We have acted as counsel for the Company in connection with its issuance and sale of the Preferred Stock and the Private Placement Warrants. We have also acted as counsel for the Company in connection with its issuance of the Pictet Warrants. We have not acted as counsel for the Company in connection with its issuance of the Alexandros Warrants, the Kupferberg Warrants or the Licho Warrants.
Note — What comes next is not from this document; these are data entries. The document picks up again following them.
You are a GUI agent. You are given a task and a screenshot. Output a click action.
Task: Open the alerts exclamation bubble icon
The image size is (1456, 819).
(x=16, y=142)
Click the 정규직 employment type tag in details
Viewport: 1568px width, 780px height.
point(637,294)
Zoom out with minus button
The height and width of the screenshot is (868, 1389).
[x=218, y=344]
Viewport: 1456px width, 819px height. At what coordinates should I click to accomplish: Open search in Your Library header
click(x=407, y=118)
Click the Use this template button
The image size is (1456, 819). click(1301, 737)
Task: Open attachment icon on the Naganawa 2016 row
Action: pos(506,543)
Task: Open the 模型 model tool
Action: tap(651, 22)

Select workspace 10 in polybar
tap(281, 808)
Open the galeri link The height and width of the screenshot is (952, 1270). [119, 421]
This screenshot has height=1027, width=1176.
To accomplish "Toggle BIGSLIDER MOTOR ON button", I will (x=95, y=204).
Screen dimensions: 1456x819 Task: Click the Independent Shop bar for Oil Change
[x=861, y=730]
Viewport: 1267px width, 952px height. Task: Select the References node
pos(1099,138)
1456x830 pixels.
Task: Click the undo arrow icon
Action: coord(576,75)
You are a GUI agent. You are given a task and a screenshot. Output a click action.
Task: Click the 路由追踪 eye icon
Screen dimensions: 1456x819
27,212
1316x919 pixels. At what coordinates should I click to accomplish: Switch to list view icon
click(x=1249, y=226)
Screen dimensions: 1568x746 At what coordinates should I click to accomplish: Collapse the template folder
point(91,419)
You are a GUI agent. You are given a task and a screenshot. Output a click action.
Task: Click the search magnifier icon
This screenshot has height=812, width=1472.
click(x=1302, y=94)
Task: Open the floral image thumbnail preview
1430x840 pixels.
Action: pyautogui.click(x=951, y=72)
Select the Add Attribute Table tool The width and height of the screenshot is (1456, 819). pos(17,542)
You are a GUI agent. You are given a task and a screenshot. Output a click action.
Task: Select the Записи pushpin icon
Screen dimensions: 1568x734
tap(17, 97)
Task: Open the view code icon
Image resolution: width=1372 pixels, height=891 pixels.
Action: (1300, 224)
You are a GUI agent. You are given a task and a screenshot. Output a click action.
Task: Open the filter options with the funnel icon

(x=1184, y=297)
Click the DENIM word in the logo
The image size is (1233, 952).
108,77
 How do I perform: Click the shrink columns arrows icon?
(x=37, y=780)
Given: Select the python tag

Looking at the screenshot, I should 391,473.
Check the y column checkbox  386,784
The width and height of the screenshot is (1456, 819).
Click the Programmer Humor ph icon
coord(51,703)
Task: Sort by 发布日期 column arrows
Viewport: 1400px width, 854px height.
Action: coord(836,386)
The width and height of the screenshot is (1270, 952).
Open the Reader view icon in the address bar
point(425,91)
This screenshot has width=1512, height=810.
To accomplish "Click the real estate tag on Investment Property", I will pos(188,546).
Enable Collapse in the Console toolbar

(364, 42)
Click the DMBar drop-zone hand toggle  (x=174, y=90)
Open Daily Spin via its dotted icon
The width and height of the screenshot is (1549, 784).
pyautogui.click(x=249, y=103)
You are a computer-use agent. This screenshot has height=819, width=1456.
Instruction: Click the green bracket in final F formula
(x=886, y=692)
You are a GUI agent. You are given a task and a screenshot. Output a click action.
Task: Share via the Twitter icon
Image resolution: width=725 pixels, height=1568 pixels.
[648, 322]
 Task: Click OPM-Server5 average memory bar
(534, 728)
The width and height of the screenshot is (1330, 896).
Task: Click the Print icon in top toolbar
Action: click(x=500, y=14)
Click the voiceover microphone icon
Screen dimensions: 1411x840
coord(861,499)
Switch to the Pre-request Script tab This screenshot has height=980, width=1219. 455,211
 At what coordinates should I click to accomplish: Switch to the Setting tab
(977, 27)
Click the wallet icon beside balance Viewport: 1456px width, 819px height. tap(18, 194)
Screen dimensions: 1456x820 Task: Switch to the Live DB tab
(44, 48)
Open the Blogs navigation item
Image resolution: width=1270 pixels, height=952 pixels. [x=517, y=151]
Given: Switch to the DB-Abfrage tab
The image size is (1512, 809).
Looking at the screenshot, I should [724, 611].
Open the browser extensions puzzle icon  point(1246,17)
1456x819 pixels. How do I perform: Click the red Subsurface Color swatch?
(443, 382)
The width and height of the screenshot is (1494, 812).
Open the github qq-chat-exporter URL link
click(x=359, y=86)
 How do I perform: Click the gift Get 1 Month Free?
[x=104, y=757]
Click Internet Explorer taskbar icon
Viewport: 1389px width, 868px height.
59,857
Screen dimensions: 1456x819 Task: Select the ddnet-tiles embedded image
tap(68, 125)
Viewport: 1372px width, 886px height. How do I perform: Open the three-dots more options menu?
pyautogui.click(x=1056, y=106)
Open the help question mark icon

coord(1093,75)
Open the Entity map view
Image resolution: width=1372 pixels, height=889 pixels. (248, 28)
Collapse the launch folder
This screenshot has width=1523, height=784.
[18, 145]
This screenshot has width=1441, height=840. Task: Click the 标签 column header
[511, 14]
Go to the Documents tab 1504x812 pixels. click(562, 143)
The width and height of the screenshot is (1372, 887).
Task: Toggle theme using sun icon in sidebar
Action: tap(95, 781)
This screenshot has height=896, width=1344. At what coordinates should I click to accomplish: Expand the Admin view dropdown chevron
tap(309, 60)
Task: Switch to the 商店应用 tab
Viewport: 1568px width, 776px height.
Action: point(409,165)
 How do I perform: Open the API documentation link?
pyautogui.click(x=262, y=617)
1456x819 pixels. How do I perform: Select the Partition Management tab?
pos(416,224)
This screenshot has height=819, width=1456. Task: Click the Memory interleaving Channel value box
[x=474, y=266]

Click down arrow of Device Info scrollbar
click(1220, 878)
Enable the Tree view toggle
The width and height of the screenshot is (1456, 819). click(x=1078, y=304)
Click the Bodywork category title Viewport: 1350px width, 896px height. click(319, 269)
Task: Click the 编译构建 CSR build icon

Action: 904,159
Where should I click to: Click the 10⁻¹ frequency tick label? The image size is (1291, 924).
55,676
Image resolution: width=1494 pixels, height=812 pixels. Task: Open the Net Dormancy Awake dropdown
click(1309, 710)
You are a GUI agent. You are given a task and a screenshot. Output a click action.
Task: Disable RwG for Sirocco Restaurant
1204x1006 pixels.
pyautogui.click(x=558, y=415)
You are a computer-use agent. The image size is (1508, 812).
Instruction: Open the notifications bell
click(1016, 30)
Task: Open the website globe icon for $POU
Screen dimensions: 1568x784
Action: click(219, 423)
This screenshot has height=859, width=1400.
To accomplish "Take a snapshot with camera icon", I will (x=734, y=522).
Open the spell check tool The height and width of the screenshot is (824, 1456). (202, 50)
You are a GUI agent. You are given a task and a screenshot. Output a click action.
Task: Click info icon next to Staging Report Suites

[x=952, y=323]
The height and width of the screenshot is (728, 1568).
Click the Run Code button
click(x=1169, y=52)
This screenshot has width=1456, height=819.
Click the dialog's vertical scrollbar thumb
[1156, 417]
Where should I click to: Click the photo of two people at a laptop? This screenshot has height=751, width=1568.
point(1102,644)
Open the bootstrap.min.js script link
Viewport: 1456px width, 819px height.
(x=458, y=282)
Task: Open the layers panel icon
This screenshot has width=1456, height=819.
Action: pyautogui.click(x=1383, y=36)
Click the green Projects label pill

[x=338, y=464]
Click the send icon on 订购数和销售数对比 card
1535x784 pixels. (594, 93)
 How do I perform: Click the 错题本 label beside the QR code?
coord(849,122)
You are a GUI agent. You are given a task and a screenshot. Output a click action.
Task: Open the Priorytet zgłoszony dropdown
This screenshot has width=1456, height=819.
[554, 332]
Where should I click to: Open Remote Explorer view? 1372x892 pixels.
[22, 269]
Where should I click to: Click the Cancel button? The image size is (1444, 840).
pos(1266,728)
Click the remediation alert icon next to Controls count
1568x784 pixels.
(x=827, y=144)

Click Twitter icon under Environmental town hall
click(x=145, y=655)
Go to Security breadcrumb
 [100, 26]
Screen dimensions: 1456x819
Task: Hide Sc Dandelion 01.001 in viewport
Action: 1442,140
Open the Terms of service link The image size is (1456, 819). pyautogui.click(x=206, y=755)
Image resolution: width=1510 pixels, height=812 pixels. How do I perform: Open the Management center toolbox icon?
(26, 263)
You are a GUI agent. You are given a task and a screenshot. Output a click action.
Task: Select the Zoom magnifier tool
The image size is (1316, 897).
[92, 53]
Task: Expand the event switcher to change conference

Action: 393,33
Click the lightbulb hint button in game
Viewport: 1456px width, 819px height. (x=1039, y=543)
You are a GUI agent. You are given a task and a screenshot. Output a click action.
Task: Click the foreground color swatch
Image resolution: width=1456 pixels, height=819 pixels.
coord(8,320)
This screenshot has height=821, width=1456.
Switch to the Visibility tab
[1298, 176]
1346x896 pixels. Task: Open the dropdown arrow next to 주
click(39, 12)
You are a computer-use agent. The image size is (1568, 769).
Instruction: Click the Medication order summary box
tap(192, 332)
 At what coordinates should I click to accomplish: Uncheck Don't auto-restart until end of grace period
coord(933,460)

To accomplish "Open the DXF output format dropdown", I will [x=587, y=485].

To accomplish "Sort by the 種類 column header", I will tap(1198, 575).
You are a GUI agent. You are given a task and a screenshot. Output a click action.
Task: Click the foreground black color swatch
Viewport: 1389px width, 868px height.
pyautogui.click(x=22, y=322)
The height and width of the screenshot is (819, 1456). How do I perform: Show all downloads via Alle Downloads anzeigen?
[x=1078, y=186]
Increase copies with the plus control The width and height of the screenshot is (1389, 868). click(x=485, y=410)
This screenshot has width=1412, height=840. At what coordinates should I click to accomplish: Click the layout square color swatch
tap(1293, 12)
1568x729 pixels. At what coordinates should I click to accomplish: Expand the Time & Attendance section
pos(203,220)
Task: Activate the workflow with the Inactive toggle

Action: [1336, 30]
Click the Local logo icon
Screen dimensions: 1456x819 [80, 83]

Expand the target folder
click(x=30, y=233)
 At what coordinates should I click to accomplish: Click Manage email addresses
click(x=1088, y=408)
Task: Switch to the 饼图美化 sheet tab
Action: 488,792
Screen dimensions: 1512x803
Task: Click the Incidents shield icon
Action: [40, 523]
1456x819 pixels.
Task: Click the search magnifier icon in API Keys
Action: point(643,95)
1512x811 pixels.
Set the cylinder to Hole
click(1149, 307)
For purposes of this opinion, we have examined and relied upon such documents, records, certificates and other instruments as we have deemed necessary.

 

The opinions expressed below are limited to the Delaware General Corporation Law, including the applicable provisions of the Delaware Constitution, and the reported cases interpreting those laws.

 

Based upon and subject to the foregoing, we are of the opinion that the Registrable Shares have been duly authorized and:

 

1.    When the Conversion Shares are issued out of the Company’s duly authorized Common Stock upon conversion of the Preferred Stock in accordance with the Company’s Certificate of Incorporation, the Conversion Shares will be validly issued, fully paid and non-assessable.

 

2.    When the Private Placement Warrant Shares are issued out of the Company’s duly authorized Common Stock upon exercise of and pursuant to the provisions of the Private Placement Warrants and the Company has received the consideration therefor in accordance with the terms of the Private Placement Warrants, the Private Placement Warrant Shares will be validly issued, fully paid and non-assessable.

 

3.    When the Pictet Warrant Shares are issued out of the Company’s duly authorized Common Stock upon exercise of and pursuant to the provisions of the Pictet Warrants and the Company has received the consideration therefor in accordance with the terms of the Pictet Warrants, the Pictet Warrant Shares will be validly issued, fully paid and non-assessable.

 

4.    When the Alexandros Warrant Shares are issued out of the Company’s duly authorized Common Stock upon exercise of and pursuant to the provisions of the Alexandros Warrants and the Company has received the consideration therefor in accordance with the terms of the Alexandros Warrants, the Alexandros Warrant Shares will be validly issued, fully paid and non-assessable.

 

5.    When the Kupferberg Warrant Shares are issued out of the Company’s duly authorized Common Stock upon exercise of and pursuant to the provisions of the Kupferberg Warrants and the Company has received the consideration therefor in accordance with the terms of the Kupferberg Warrants, the Kupferberg Warrant Shares will be validly issued, fully paid and non-assessable.

 

6.    When the Licho Warrant Shares are issued out of the Company’s duly authorized Common Stock upon exercise of and pursuant to the provisions of the Licho Warrants and the Company has received the consideration therefor in accordance with the terms of the Licho Warrants, the Licho Warrant Shares will be validly issued, fully paid and non-assessable.

 

We hereby consent to your filing this opinion as an exhibit to the Registration Statement and to the use of our name therein and in the related prospectus under the caption “Legal Matters.”

 

This opinion may be used only in connection with the offer and sale of the Registrable Shares while the Registration Statement is in effect.